§ Problem A:
Copy the entries word for word, starting at the line that contains "Image resolution: width=1512" and stopping after the line that contains "(x=943, y=19)". Leave out the pictures.

To obtain the derivative of the CPC part of the loss function we thus need only derive the CPM in Eq. (15). Calculations lead to:

$\displaystyle\frac{d\text{CPM}_{t}}{db_{t}}=\frac{\beta_{t}}{b_{t}}\left[1-% \frac{\beta_{t}}{b_{t}}\ln\left(1+\frac{b_{t}}{\beta_{t}}\right)\right]$ (17) $\displaystyle\frac{d\text{CPC}_{t}}{db_{t}}=\frac{N_{t}}{1\,000\ C_{t}}\cdot% \frac{\beta_{t}}{b_{t}}\left[1-\frac{\beta_{t}}{b_{t}}\ln\left(1+\frac{b_{t}}{% \beta_{t}}\right)\right]$ (18)

4.2.2 The analysis of the amount of money spent

In Eq. (13) we have made an assumption about the probability of winning an auction based on the base bid $b_{t}$ that is well evidenced. We can try to leverage this assumption to find a relationship between $b_{t}$ and $S_{t}$ . Let us divide our discussion in two parts: The case of under-delivery and the case of correct delivery.

§ Problem B:
Continue the passage on ad auction bids and spending from the point where it stops.

§ Records for the task:
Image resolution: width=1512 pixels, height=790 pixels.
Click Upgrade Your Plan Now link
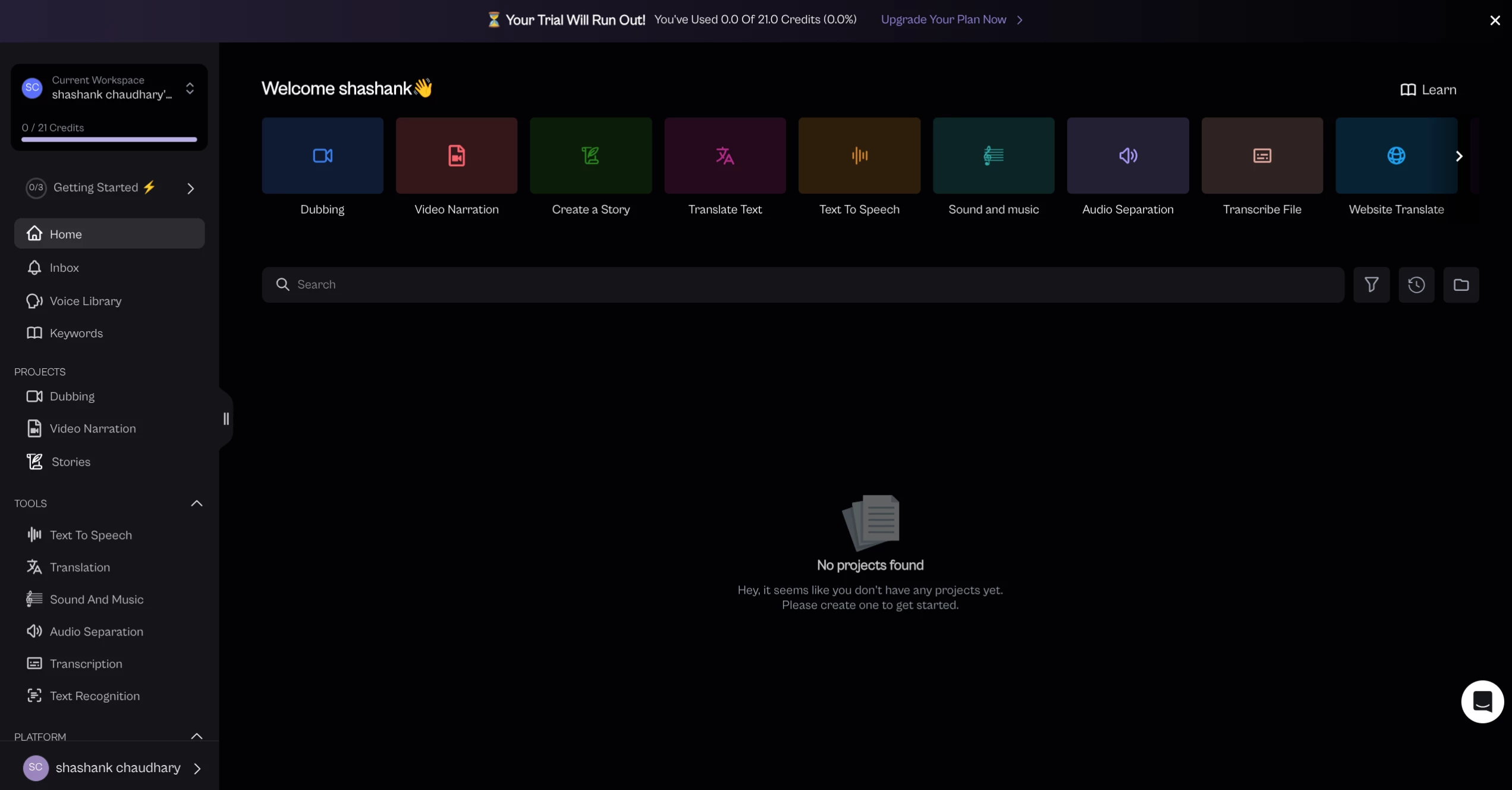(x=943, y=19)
---
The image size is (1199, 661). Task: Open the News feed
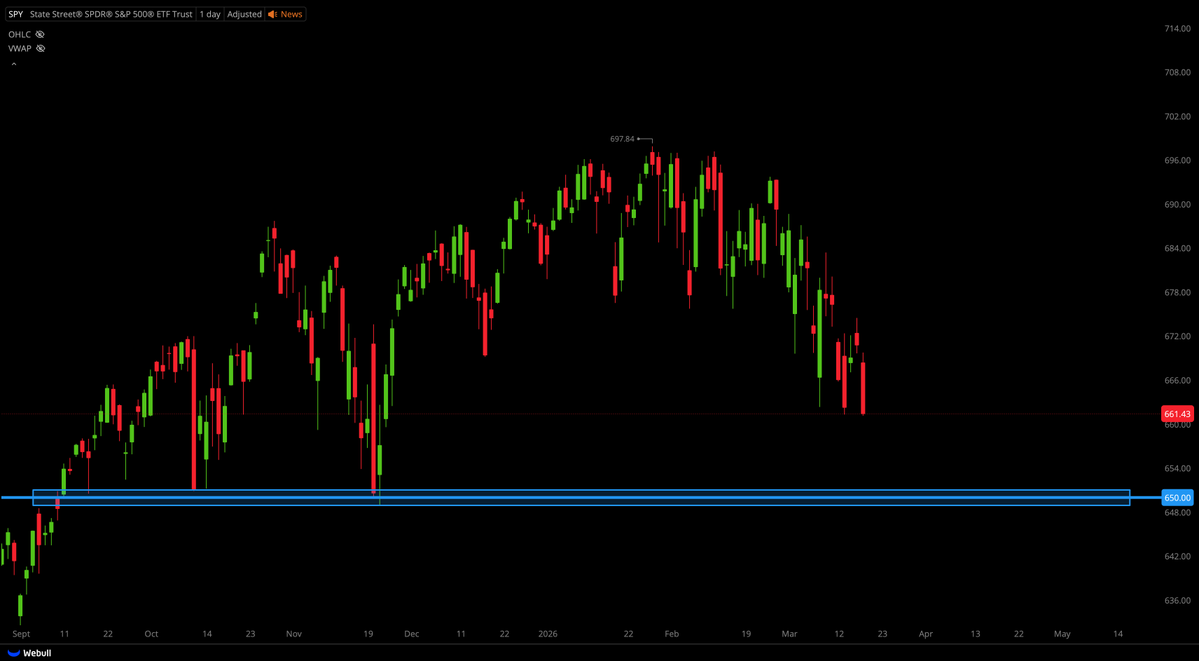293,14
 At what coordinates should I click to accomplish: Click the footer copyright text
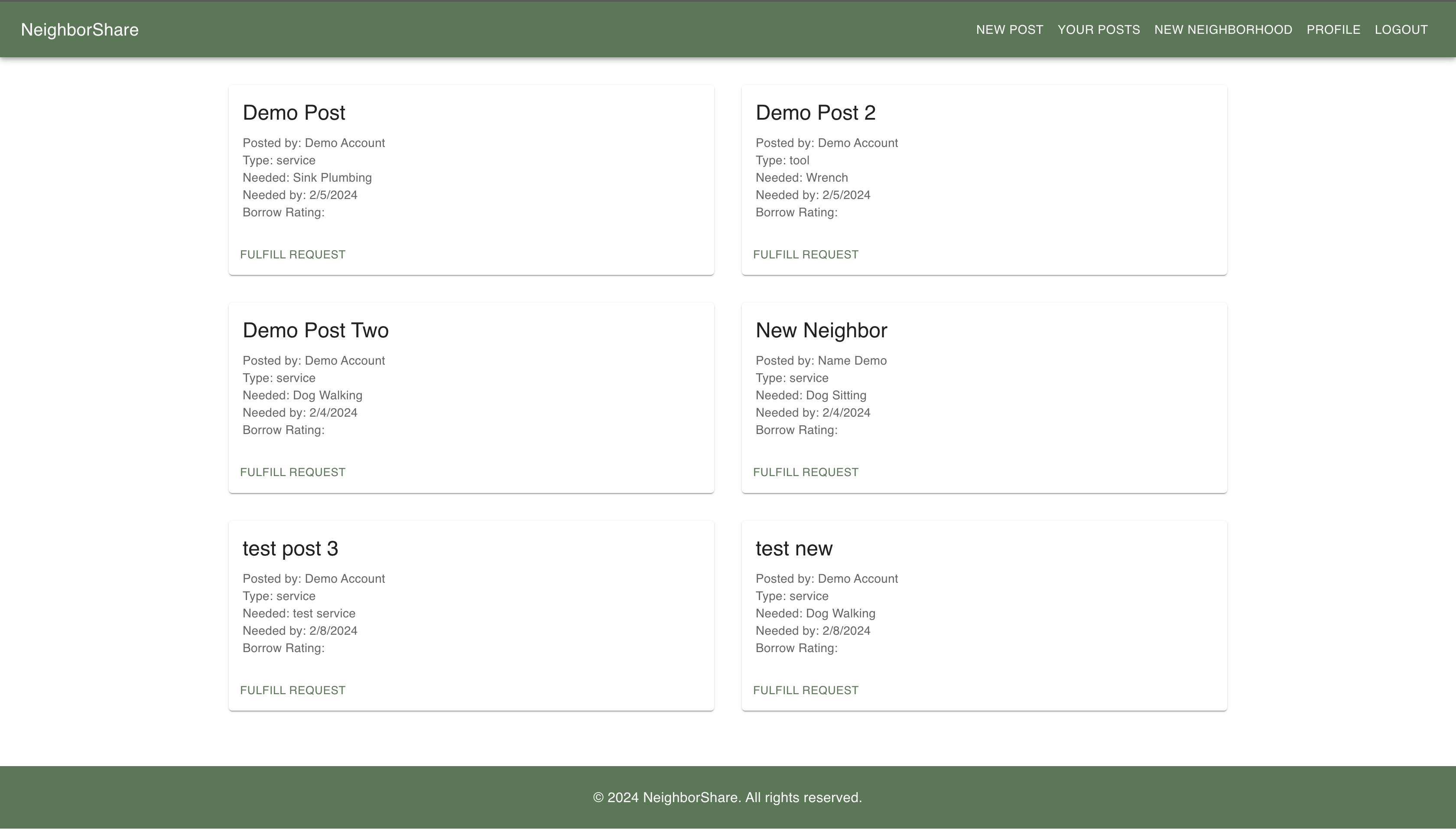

§ Expected output A:
Image resolution: width=1512 pixels, height=790 pixels.
Click Upgrade Your Plan Now link
(x=943, y=19)

§ Expected output B:
In the case of under-delivery, a media object buys the entire inventory that is available to it (because if more was available, it would buy it with the remaining money). This quantity can be estimated as:

$\displaystyle N_{t}(b_{t})=I_{\text{tot},t}\cdot P(b_{t})$ (19)

where $I_{\text{tot},t}$ is the total amount of inventory that would be available with an infinite bid at the epoch $t$ . The total money spent is then given exactly by:

$\displaystyle S_{t}=\frac{I_{\text{tot},t}}{1\,000}\ \int_{0}^{b_{t}}p(x)\,x\,% dx=\frac{I_{\text{tot},t}}{1\,000}\ \beta_{t}\left[\ln\left(1+\frac{b_{t}}{% \beta_{t}}\right)-\frac{b_{t}}{b_{t}+\beta_{t}}\right]$ (20)

where the factor 1 000 comes from the fact that the bid are expressed in offer per thousand impressions. The derivative of Eq. (20) with respect to the bid is given by:

$\displaystyle\frac{dS_{t}}{db_{t}}=\frac{I_{\text{tot},t}}{1\,000}\ \frac{b_{t% }\cdot\beta_{t}}{\left(b_{t}+\beta_{t}\right)^{2}}=\frac{N_{t}}{1\,000}\frac{% \beta_{t}}{b_{t}+\beta_{t}}$ (21)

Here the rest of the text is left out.